Dataset excerpts
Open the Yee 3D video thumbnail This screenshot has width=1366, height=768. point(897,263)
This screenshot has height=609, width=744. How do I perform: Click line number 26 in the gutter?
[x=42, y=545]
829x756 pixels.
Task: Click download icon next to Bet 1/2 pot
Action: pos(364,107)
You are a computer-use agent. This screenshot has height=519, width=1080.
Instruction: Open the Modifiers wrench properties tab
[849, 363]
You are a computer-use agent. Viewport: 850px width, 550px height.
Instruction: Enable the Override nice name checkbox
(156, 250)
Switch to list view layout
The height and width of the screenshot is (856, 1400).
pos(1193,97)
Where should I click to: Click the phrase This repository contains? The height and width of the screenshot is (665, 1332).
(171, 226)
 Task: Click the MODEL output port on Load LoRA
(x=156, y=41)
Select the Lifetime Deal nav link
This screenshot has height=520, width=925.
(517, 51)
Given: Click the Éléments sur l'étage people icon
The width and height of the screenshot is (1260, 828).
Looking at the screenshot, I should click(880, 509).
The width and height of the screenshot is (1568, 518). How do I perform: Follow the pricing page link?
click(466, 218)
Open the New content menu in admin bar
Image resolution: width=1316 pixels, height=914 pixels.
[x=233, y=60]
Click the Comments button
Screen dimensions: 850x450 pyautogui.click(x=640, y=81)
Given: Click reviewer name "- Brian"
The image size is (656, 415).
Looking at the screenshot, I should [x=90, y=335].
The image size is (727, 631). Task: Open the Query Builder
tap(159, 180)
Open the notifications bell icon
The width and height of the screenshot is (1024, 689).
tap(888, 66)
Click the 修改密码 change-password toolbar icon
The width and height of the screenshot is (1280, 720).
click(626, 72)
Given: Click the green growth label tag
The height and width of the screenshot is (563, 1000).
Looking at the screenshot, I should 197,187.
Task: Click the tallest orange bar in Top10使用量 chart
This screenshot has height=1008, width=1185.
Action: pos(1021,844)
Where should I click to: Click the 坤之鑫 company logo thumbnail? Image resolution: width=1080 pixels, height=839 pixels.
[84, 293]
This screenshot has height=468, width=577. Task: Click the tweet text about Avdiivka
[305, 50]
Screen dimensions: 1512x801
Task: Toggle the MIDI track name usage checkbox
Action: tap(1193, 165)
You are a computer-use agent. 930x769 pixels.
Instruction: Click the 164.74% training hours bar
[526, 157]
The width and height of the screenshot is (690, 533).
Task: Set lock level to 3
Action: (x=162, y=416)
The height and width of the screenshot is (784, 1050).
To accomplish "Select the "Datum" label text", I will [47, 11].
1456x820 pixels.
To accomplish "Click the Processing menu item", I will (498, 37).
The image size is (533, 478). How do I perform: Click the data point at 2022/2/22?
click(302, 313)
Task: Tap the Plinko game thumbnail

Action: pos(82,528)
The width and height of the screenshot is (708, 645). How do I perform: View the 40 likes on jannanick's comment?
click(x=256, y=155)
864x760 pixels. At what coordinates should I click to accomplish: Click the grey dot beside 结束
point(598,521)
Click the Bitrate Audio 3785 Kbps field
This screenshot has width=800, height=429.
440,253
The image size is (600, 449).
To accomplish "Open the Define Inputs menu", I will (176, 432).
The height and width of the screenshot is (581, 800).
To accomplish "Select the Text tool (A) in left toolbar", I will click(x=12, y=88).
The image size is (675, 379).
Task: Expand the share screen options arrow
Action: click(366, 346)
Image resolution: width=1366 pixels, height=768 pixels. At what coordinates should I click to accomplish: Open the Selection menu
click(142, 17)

What to do
From beginning to end, the data must be duplicated exactly.

Solution for this problem
Open the Yee 3D video thumbnail This screenshot has width=1366, height=768. point(897,263)
This screenshot has height=609, width=744. How do I perform: Click line number 26 in the gutter?
[x=42, y=545]
829x756 pixels.
Task: Click download icon next to Bet 1/2 pot
Action: pos(364,107)
You are a computer-use agent. This screenshot has height=519, width=1080.
Instruction: Open the Modifiers wrench properties tab
[849, 363]
You are a computer-use agent. Viewport: 850px width, 550px height.
Instruction: Enable the Override nice name checkbox
(156, 250)
Switch to list view layout
The height and width of the screenshot is (856, 1400).
pos(1193,97)
Where should I click to: Click the phrase This repository contains? The height and width of the screenshot is (665, 1332).
(171, 226)
 Task: Click the MODEL output port on Load LoRA
(x=156, y=41)
Select the Lifetime Deal nav link
This screenshot has height=520, width=925.
(517, 51)
Given: Click the Éléments sur l'étage people icon
The width and height of the screenshot is (1260, 828).
Looking at the screenshot, I should click(880, 509).
The width and height of the screenshot is (1568, 518). How do I perform: Follow the pricing page link?
click(466, 218)
Open the New content menu in admin bar
Image resolution: width=1316 pixels, height=914 pixels.
[x=233, y=60]
Click the Comments button
Screen dimensions: 850x450 pyautogui.click(x=640, y=81)
Given: Click reviewer name "- Brian"
The image size is (656, 415).
Looking at the screenshot, I should [x=90, y=335].
The image size is (727, 631). Task: Open the Query Builder
tap(159, 180)
Open the notifications bell icon
The width and height of the screenshot is (1024, 689).
tap(888, 66)
Click the 修改密码 change-password toolbar icon
The width and height of the screenshot is (1280, 720).
click(626, 72)
Given: Click the green growth label tag
The height and width of the screenshot is (563, 1000).
Looking at the screenshot, I should 197,187.
Task: Click the tallest orange bar in Top10使用量 chart
This screenshot has height=1008, width=1185.
Action: pos(1021,844)
Where should I click to: Click the 坤之鑫 company logo thumbnail? Image resolution: width=1080 pixels, height=839 pixels.
[84, 293]
This screenshot has height=468, width=577. Task: Click the tweet text about Avdiivka
[305, 50]
Screen dimensions: 1512x801
Task: Toggle the MIDI track name usage checkbox
Action: tap(1193, 165)
You are a computer-use agent. 930x769 pixels.
Instruction: Click the 164.74% training hours bar
[526, 157]
The width and height of the screenshot is (690, 533).
Task: Set lock level to 3
Action: (x=162, y=416)
The height and width of the screenshot is (784, 1050).
To accomplish "Select the "Datum" label text", I will [47, 11].
1456x820 pixels.
To accomplish "Click the Processing menu item", I will (498, 37).
The image size is (533, 478). How do I perform: Click the data point at 2022/2/22?
click(302, 313)
Task: Tap the Plinko game thumbnail

Action: pos(82,528)
The width and height of the screenshot is (708, 645). How do I perform: View the 40 likes on jannanick's comment?
click(x=256, y=155)
864x760 pixels. At what coordinates should I click to accomplish: Click the grey dot beside 结束
point(598,521)
Click the Bitrate Audio 3785 Kbps field
This screenshot has width=800, height=429.
440,253
The image size is (600, 449).
To accomplish "Open the Define Inputs menu", I will (176, 432).
The height and width of the screenshot is (581, 800).
To accomplish "Select the Text tool (A) in left toolbar", I will click(x=12, y=88).
The image size is (675, 379).
Task: Expand the share screen options arrow
Action: click(366, 346)
Image resolution: width=1366 pixels, height=768 pixels. At what coordinates should I click to accomplish: Open the Selection menu
click(142, 17)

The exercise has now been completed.